Dataset entries
....

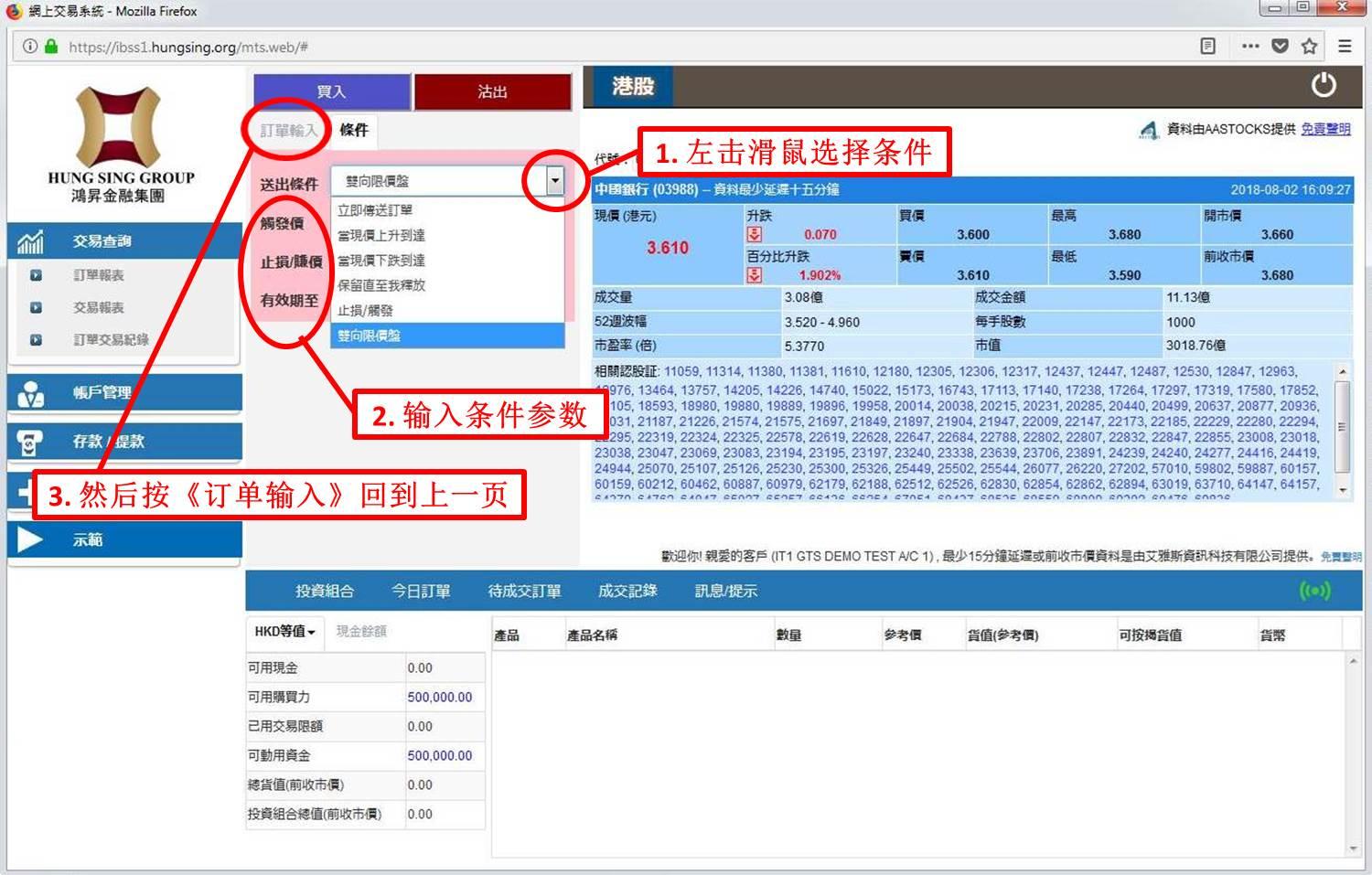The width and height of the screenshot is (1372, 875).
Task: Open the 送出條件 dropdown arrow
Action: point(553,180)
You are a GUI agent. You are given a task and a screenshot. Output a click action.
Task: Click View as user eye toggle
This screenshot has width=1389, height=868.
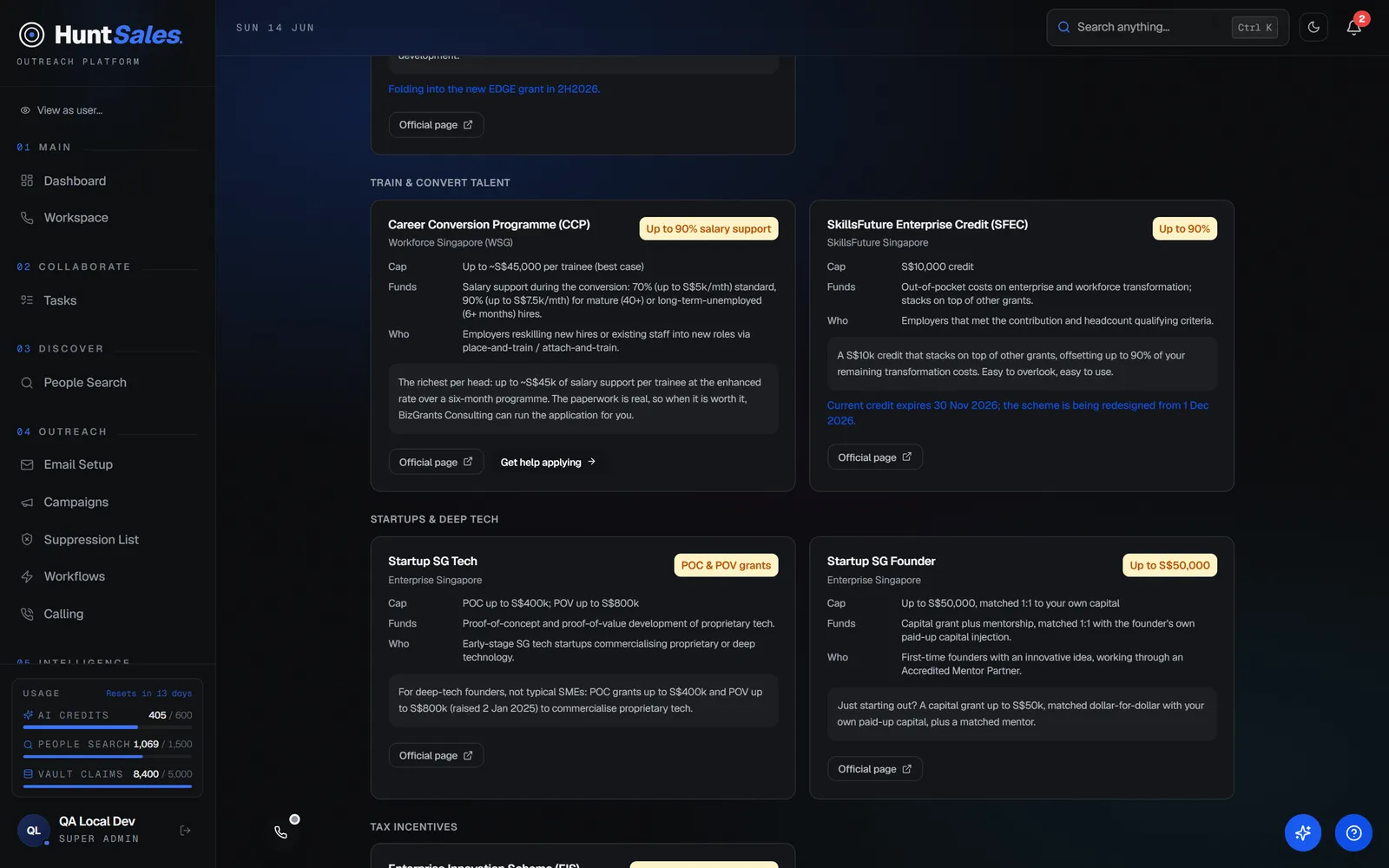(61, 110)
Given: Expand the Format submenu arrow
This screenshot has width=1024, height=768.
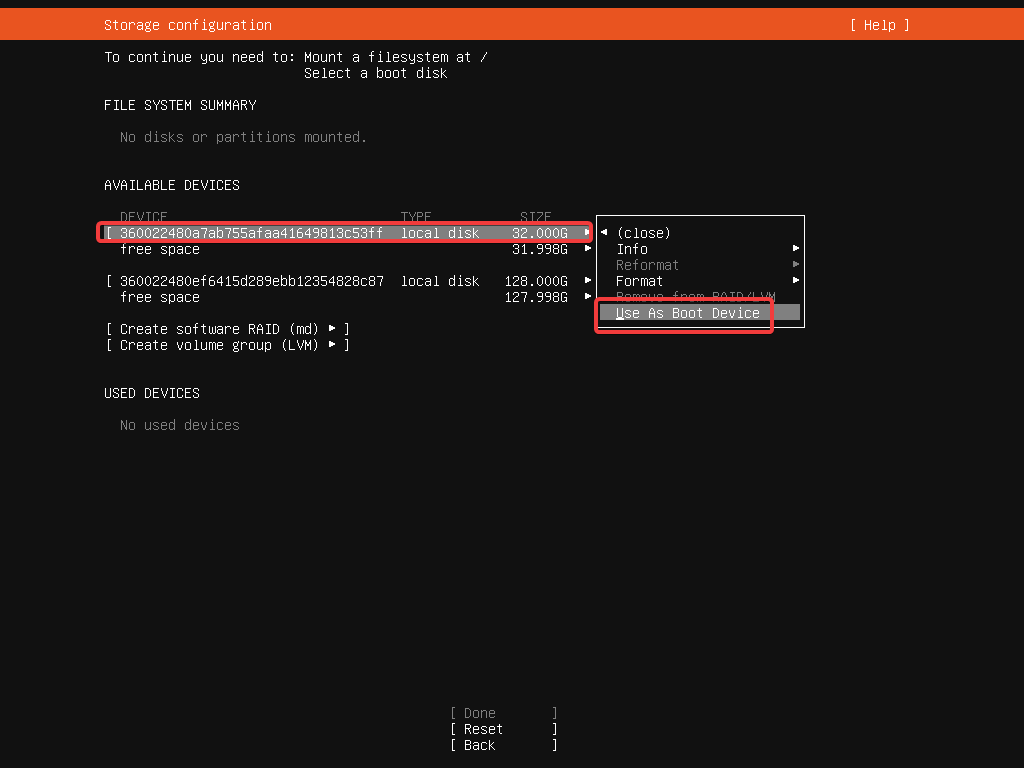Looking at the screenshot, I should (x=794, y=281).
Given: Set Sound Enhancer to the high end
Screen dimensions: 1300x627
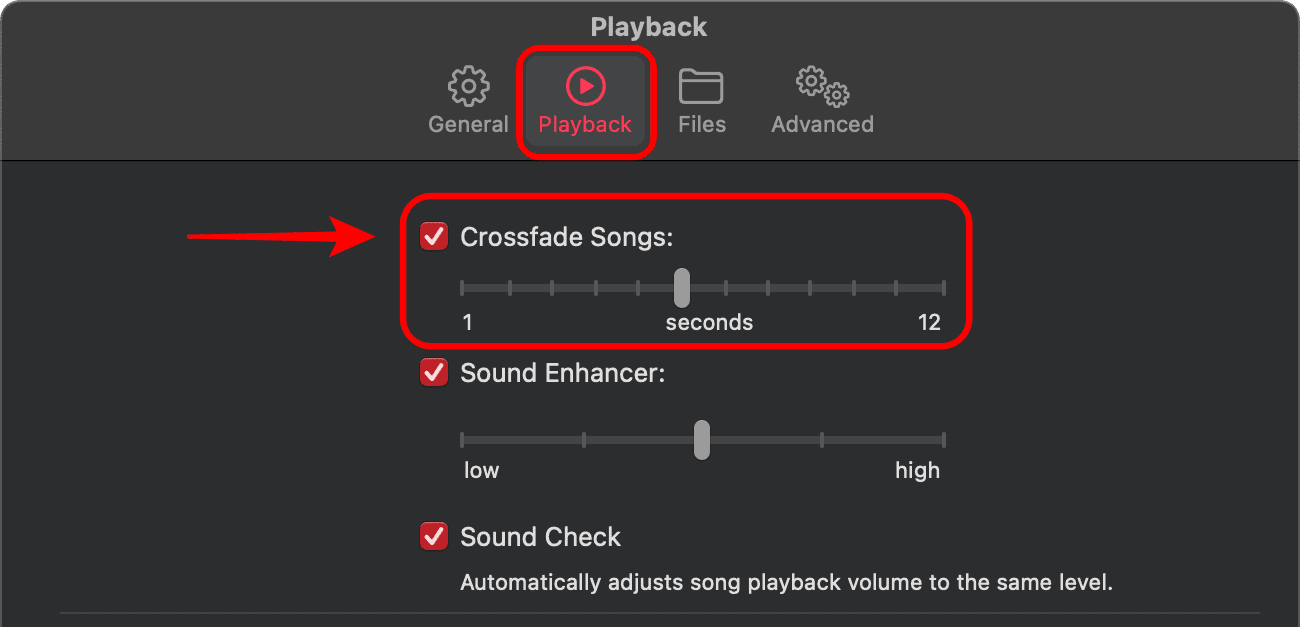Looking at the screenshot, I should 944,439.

....

Task description
The lines to reproduce run from the line containing "Task: Click View as user eye toggle" through the last line of the records above, both included. Copy them exactly and drop the pictures.

Output of the exercise
Task: Click View as user eye toggle
This screenshot has width=1389, height=868.
(61, 110)
Given: Expand the Format submenu arrow
This screenshot has width=1024, height=768.
Looking at the screenshot, I should (x=794, y=281).
Given: Set Sound Enhancer to the high end
Screen dimensions: 1300x627
Looking at the screenshot, I should 944,439.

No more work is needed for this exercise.